MEMPHIS, Tennessee — "I'm not trying to make a political statement, I'm trying to correct an issue that I seek," Sen. Raumesh Akbari of Shelby County said.
That's why Sen. Akbari said she'll propose legislation next session to ban all police departments statewide from using 'no-knock' search warrants.
The policy played a key factor in the police shooting death of Breonna Taylor in Louisville, KY in March.
"That was a young lady who impacted not only the world she was in but her family's world too," Sen. Akbari said.
According to ABC, three Louisville Police officers shot and killed Taylor inside her apartment, while executing a no-knock warrant.
The officers were looking for Taylor's ex-boyfriend.
Her boyfriend - also inside the apartment - shot at one of the officers and Taylor died when the officers returned fire.
"We want to make sure that our residents are protected, that there are not situations of mistaken identity or someone who is unfortunately killed who is an innocent victim," Sen. Akbari said.
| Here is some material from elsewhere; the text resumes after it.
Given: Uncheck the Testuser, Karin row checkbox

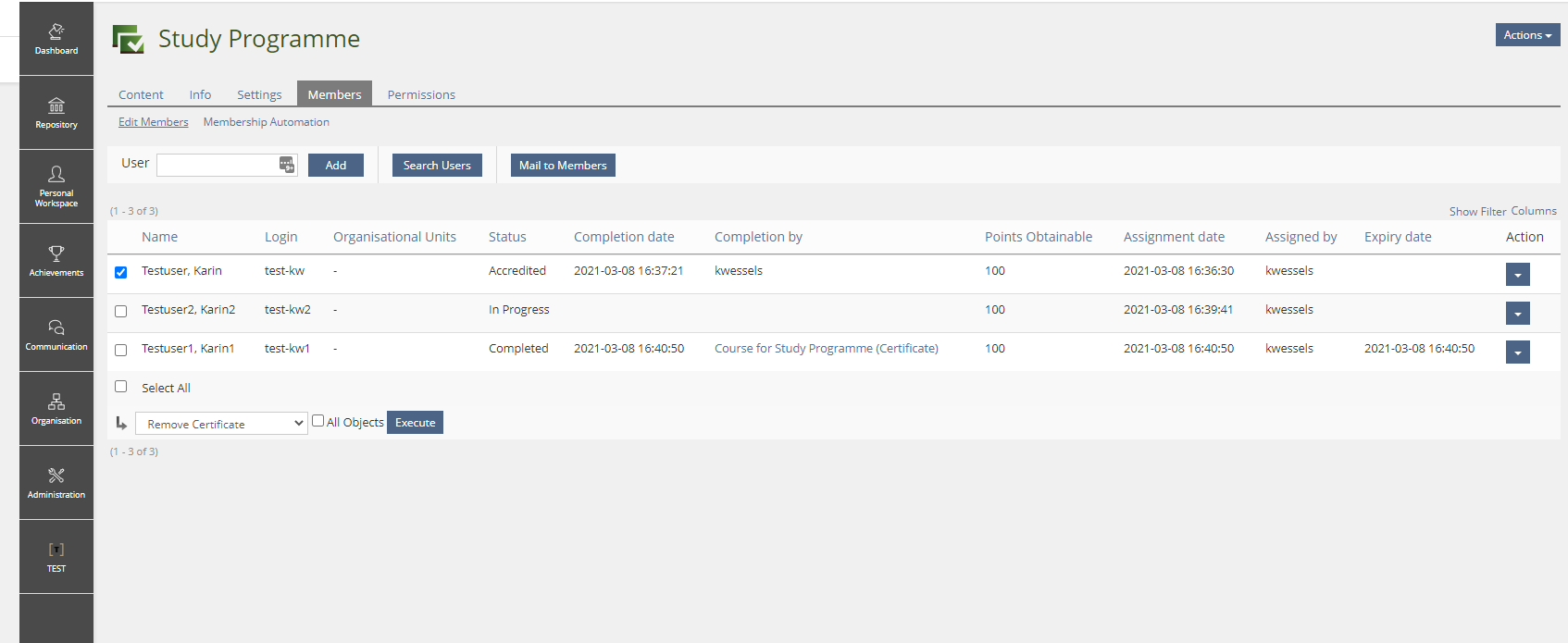Looking at the screenshot, I should [120, 272].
Sen. Akbari said before she writes the no-knock warrant ban proposal, she first wants feedback from police.
"That plan is once we move forward with a drafted piece of legislation is to talk to all of those entities, to have law enforcement's input," Sen. Akbari said.
Friday, we found different approaches to no-knock search warrants within Shelby County law enforcement agencies.
According to Millington Police Department policy, a uniformed officer serving a warrant must use a voice loud enough to be heard inside.
They also stated that no-knock entries can be used in some circumstances.
Bartlett Police Chief Jeff Cox said Friday: "the execution of "no knock" warrants are not a common practice of this department. This item is one of many topics currently under review."
The Memphis Police Department banned no-knock search warrants in June and a Shelby County Sheriff's Office spokesperson said Friday they're currently reviewing that policy.